**EXERCISE:** The answer must consist of each line below that contains the string "computer".

**INFORMATION PROVIDED:**
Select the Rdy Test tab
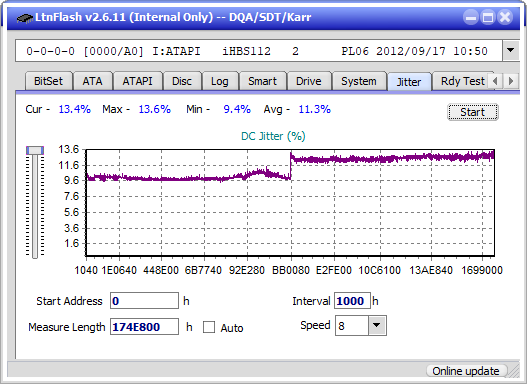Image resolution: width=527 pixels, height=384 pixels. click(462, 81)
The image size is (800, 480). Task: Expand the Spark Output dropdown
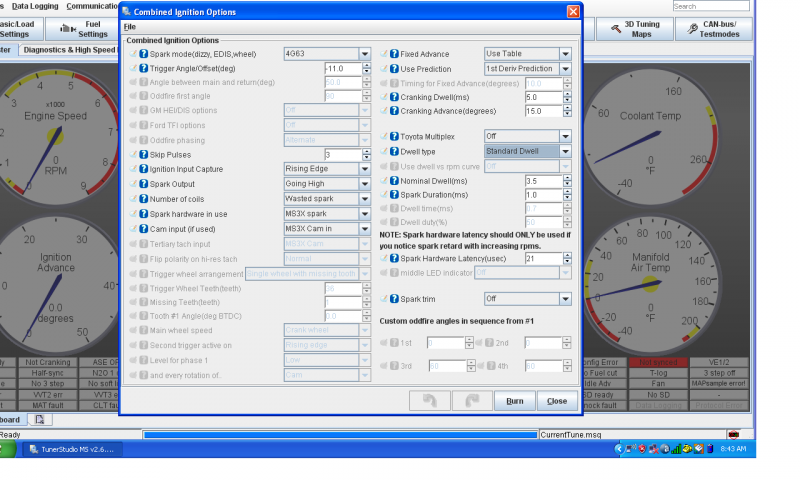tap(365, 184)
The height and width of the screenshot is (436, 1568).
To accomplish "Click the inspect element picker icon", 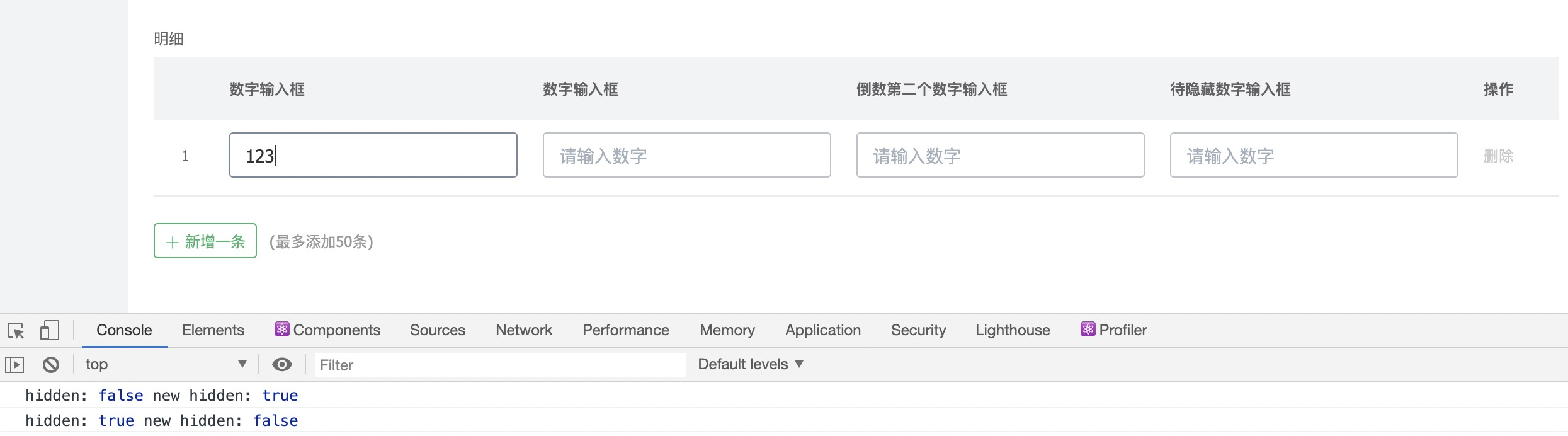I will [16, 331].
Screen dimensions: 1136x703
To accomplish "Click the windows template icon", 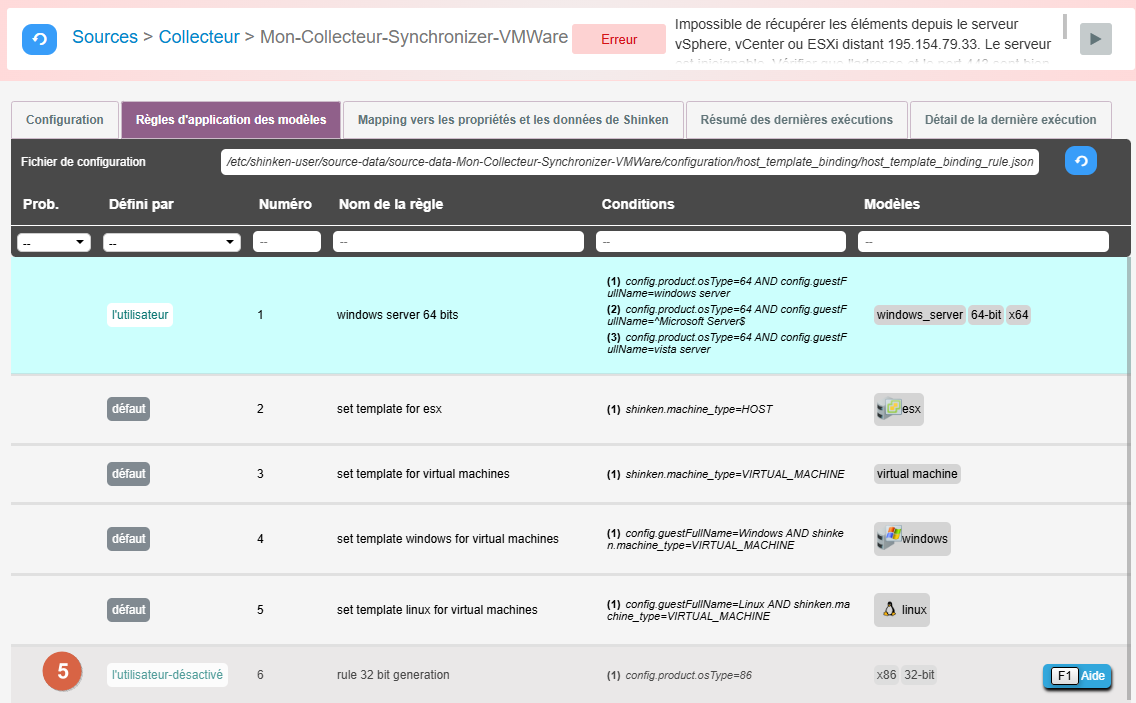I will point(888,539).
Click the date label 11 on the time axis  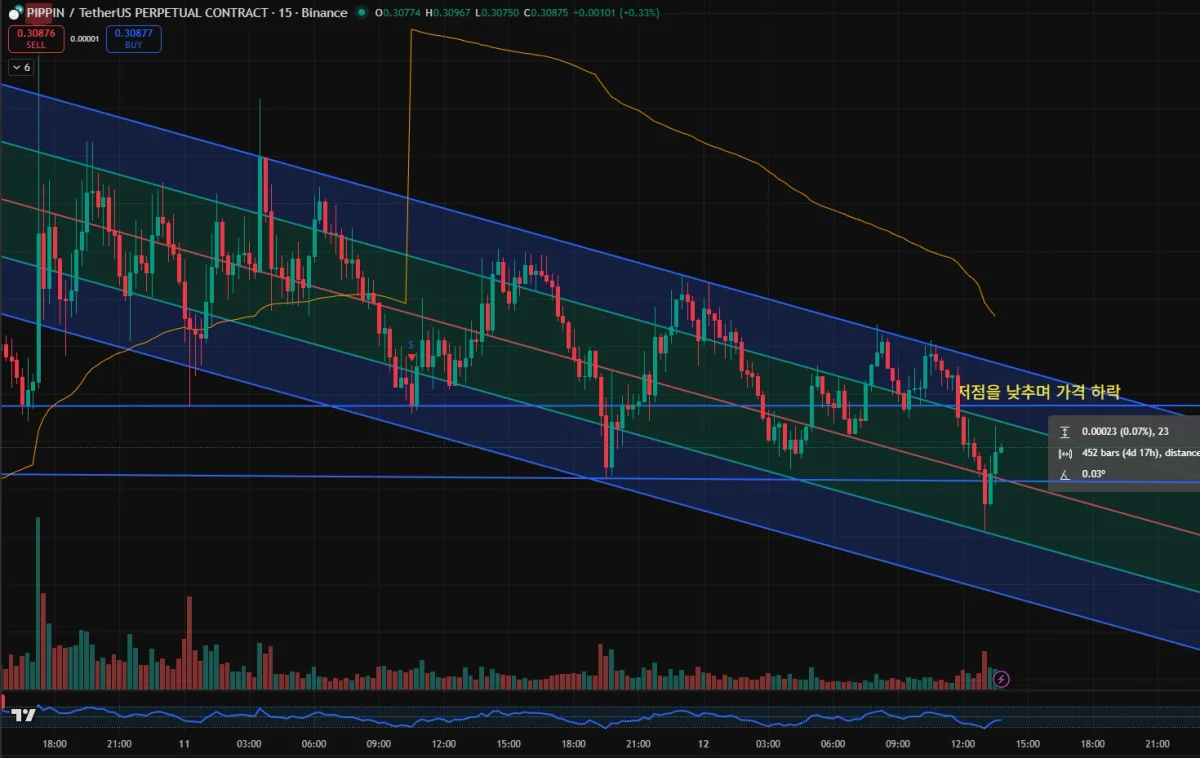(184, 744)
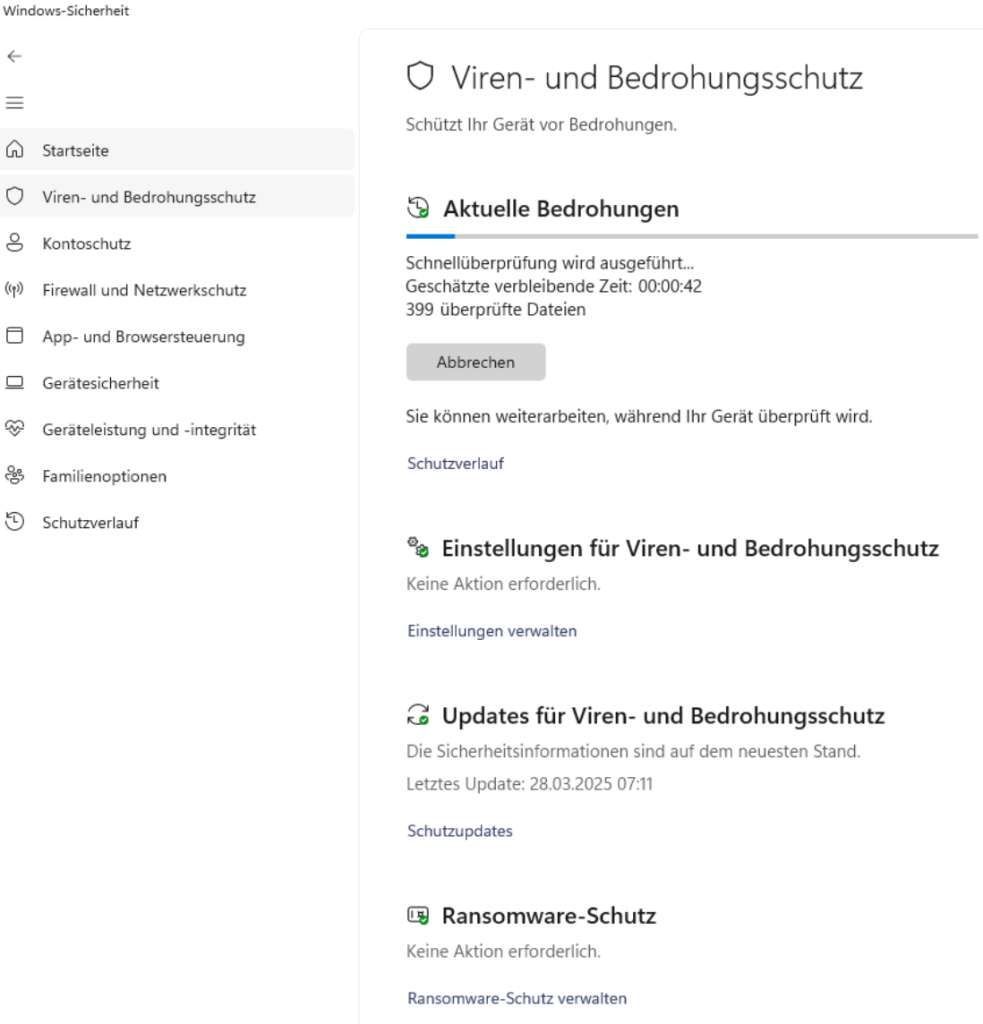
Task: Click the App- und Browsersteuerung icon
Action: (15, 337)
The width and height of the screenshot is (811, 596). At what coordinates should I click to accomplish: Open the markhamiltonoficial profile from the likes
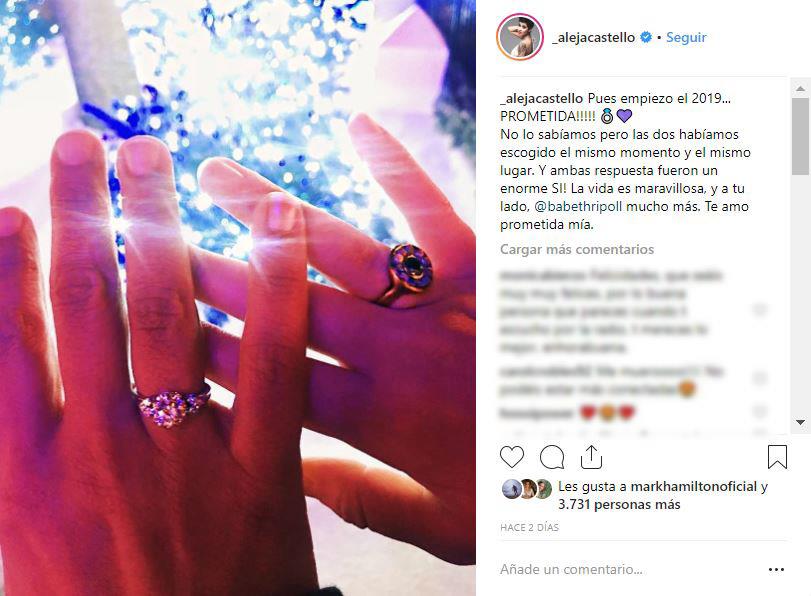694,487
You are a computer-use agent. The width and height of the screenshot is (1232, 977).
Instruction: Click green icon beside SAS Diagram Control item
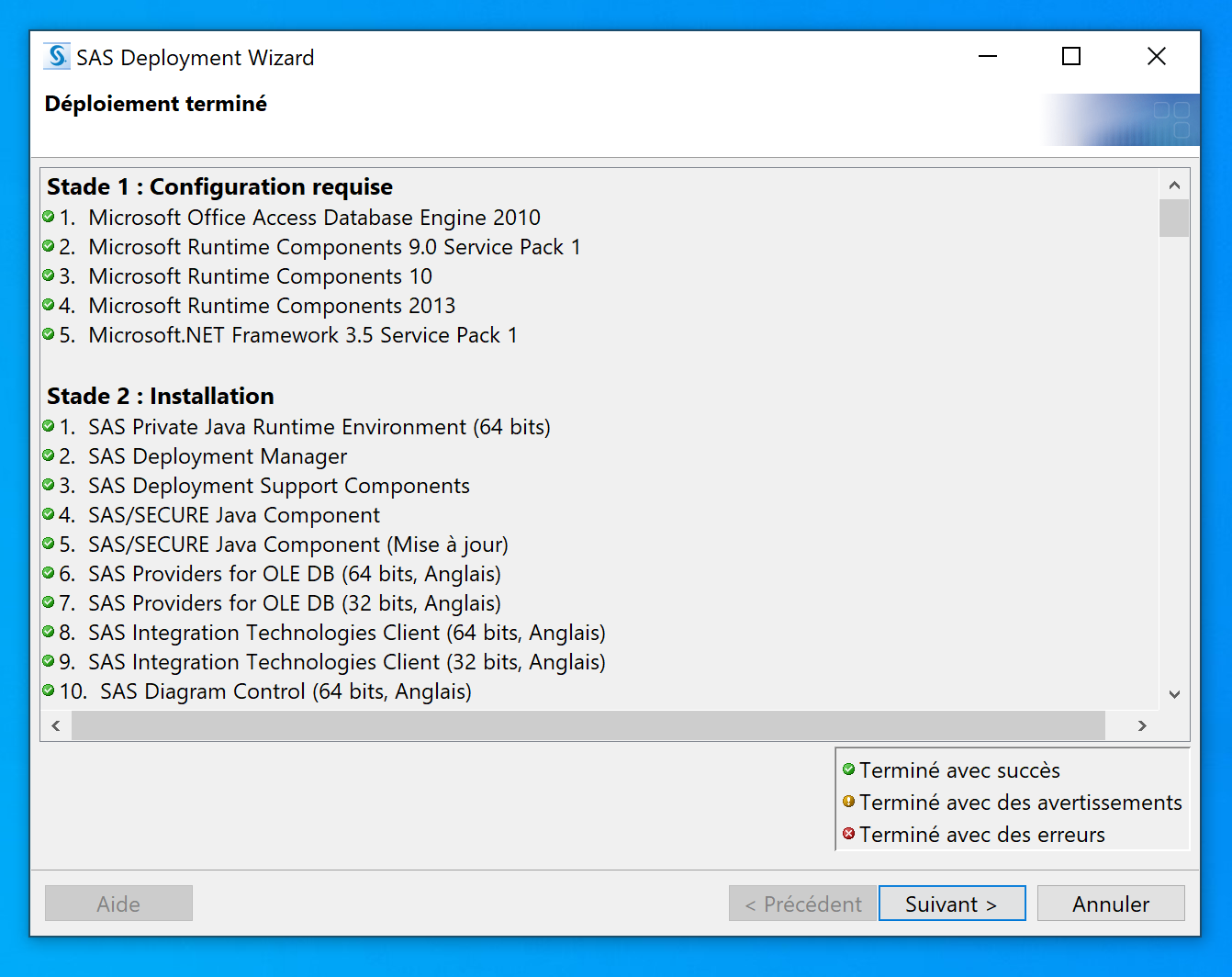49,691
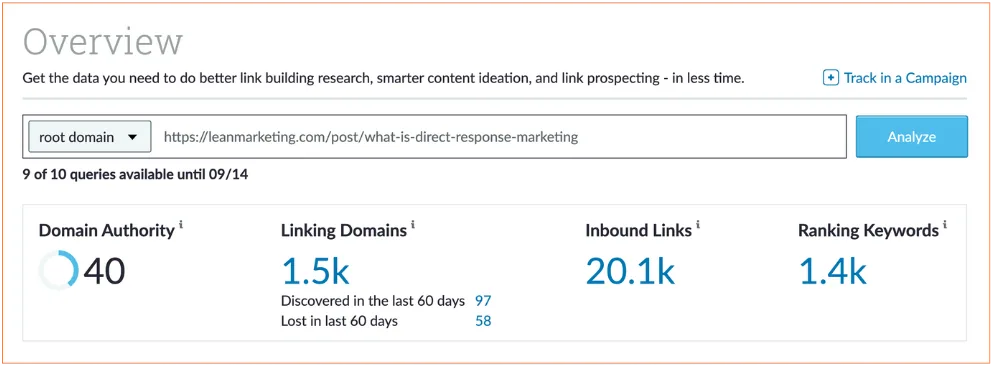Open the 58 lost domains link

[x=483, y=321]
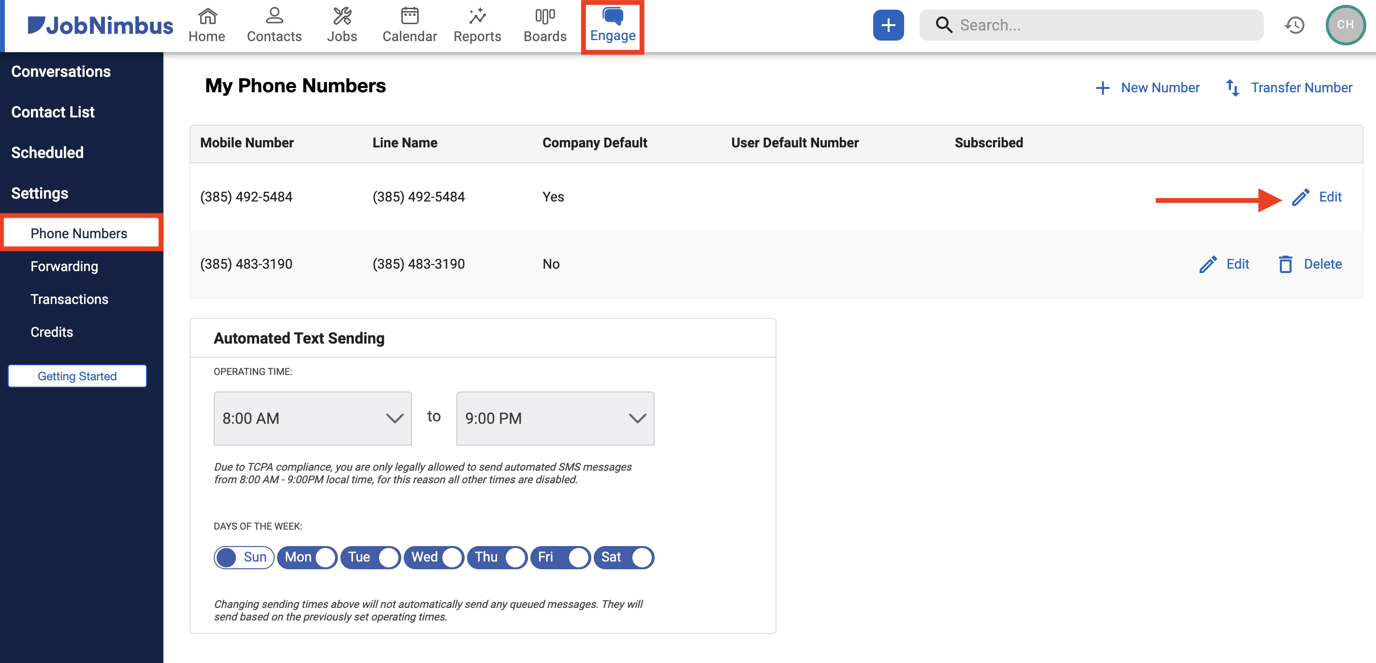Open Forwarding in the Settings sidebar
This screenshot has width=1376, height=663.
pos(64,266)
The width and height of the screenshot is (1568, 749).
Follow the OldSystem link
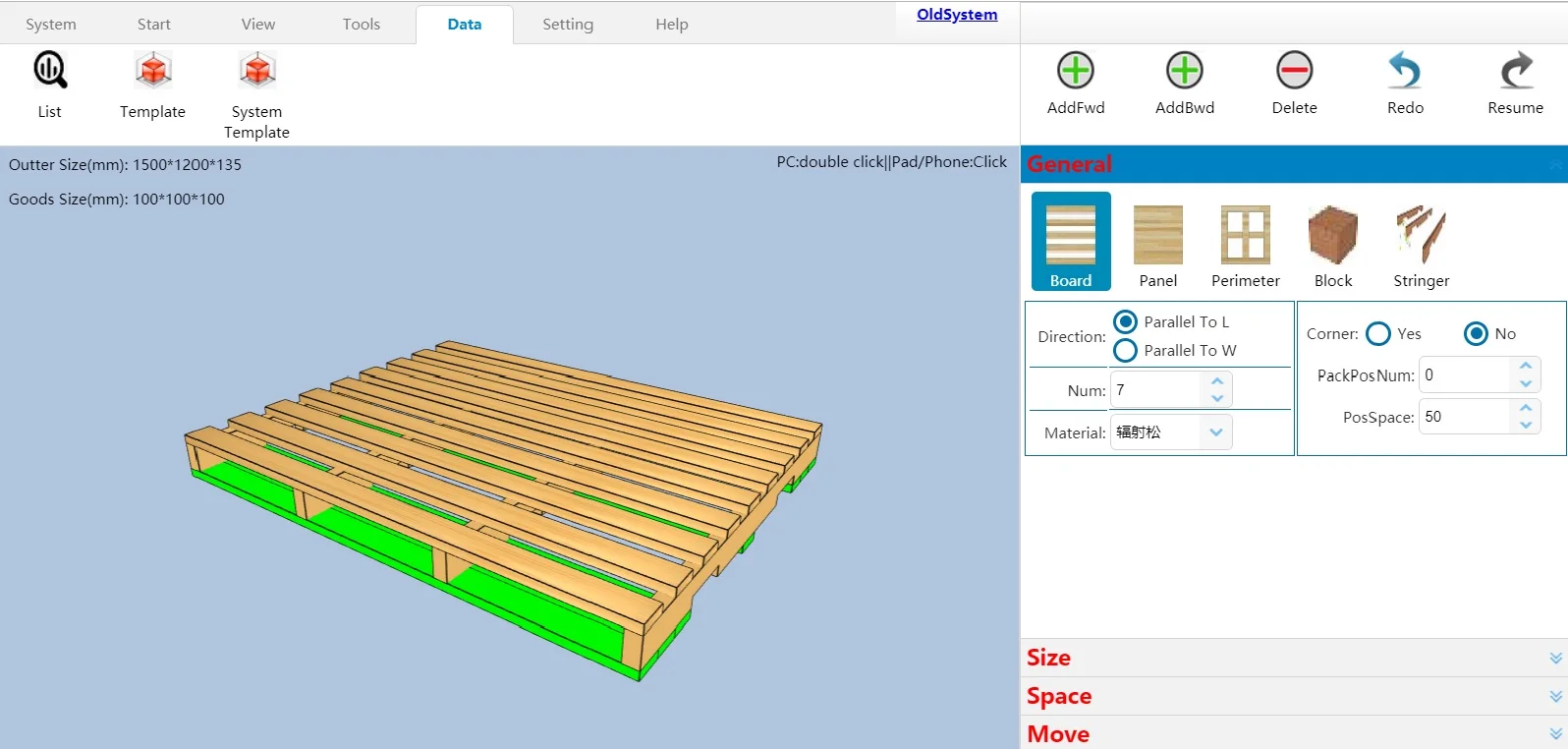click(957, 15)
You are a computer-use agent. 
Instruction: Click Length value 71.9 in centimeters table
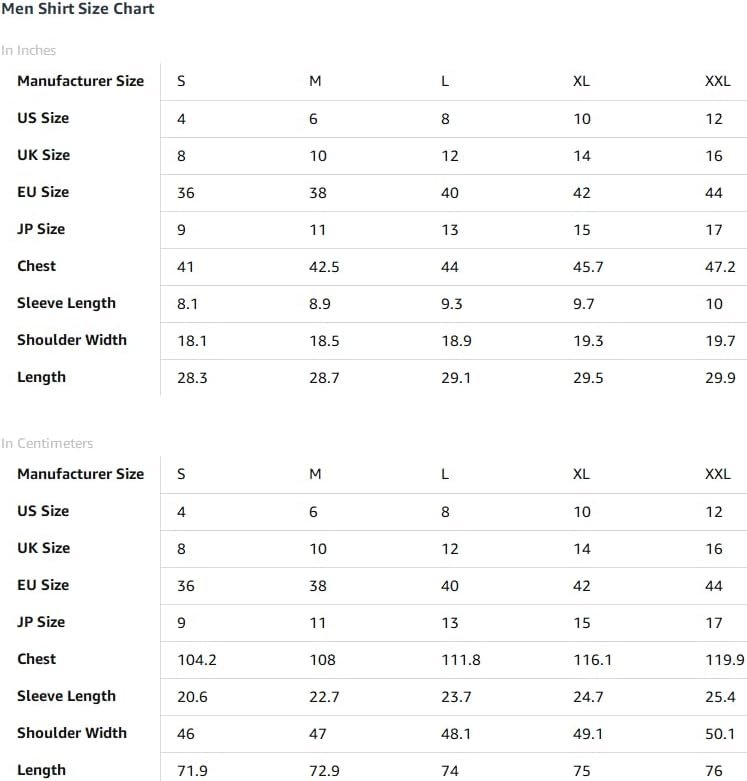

**OUTPUT:**
You are a computer-use agent. The width and height of the screenshot is (1232, 977).
You are a computer-use agent. 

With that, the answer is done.